María abrió los ojos un poco más y sus pupilas brillaron en la noche.
—Así —continué— fue como los habitantes de Hisn-Ashar se libraron de las seguras represalias del emir.
—... Y perdieron una oportunidad de liberarse de su opresor —dijo María. Su respuesta me hizo asentir. Los dos lo veíamos con los mismos ojos, pero...
—Ese ha sido siempre uno de los grandes dilemas del ser humano cuando se ha sentido oprimido, resignarse ante las injusticias y la opresión o rebelarse frente al poder establecido. —Hice una pausa antes de continuar— La pregunta es si estamos dispuestos a luchar por una vida más justa, a pagar el precio de nuestra libertad. La cuestión es si vale la pena arriesgarlo todo, incluso la propia vida si fuera necesario.
—Solo gana quien arriesga —dijo María.
Nos quedamos un instante en silencio, mirándonos en la penumbra. Luego la rodeé con mi brazo y ella apoyó su cabeza en mi hombro. Yo la estreché un poco más y ella se apretó contra mi cuerpo. Me incliné ligeramente y María levantó sus ojos hacia mí. Y nos quedamos frente a frente, en silencio, acariciándonos con la mirada, rozándonos con el aliento. Acaricié su cara despacio, dejando mis dedos resbalar desde el lóbulo de su oreja hasta su barbilla... Y sentí cómo sus labios se separaban despacio, poro a poro, cómo se agitaba su respiración... Y rocé con mis labios sus labios húmedos, esponjosos, entregados... Y besé ligeramente su labio superior, y luego su labio inferior... Nuestras bocas se entregaron en un beso apasionado, atrapándose mutuamente, descubriéndose, gustándose, condenándose a necesitarse a partir de aquel primer beso. Y se abrieron más y nuestras lenguas se buscaron, se enredaron y no dejaron de jugar a atraparse mutuamente hasta que nos faltó el aliento. María se colgó de mi cuello. Yo la cogí en brazos y la senté sobre mis piernas, de lado, sin dejar de abrazarla, dejándome abrazar. Y así, el uno en brazos del otro por primera vez, nos estuvimos besando hasta que ella puso su dedo índice sobre mis labios.
—Es muy tarde... Me tengo que ir —dijo.
Pero seguimos besándonos, acariciándonos, sintiendo que la noche se detenía, sabiendo que nada sería igual a partir de entonces.
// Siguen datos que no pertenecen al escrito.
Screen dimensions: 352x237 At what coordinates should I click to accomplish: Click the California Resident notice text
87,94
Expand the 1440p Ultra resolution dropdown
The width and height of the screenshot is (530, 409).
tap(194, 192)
No sabría decir cuánto tiempo tardamos en separamos, en decirnos «hasta mañana». Solo recuerdo que ya era demasiado tarde para recuperar nuestras vidas anteriores, cuando aún no se habían encontrado nuestros labios, antes de sentirnos unidos por aquella fuerza irresistible, maravillosa, aquella sensación de estar vivos en la mirada del otro, en la piel del otro y en nuestra propia piel, que ya no sabría vivir sin el contacto con la piel amada. Recuerdo la voz susurrante de María, su acento, su castellano perfecto. A ella le gustaba mi forma de hablar; decía que mi acento andaluz la había cautivado desde el principio, que se quedaba embelesada escuchándome.
Aquella sería la primera de muchas citas bajo las estrellas. Cada noche, yo la esperaba en el lugar acordado. Y cada noche, a unos pocos centenares de metros, en su habitación de la casa cuartel de la Guardia Civil, María, aprovechando la oscuridad y que su casa daba a la calle de arriba, se descolgaba desde la ventana del primer piso hasta la acera. Lo hacía en silencio, dejando la ventana entreabierta para poder entrar cuando regresara, descalza para no dejar huellas en la pared, con las chanclas atadas y colgadas al cuello, mirando continuamente a derecha e izquierda para asegurarse de que nadie la había visto, sintiendo el corazón latir en su garganta, golpeándole en el pecho, con las piernas temblando por la emoción de vernos y el miedo a ser descubierta. Una vez en la acera recorría la distancia hasta el mirador sigilosamente, caminando junto a la pared, confundiéndose con las sombras de la noche, conteniendo la respiración, escudriñando cada calle antes de doblar la esquina. María acudía cada noche a nuestra cita arriesgando mucho más que una bofetada y un castigo ejemplar. Y lo hacía en plena noche, sola. «Es mejor que me esperes aquí. Juntos nos sería más difícil ocultarnos», me dijo cuando yo le propuse esperarla tras el cuartel, a escasos metros de su ventana.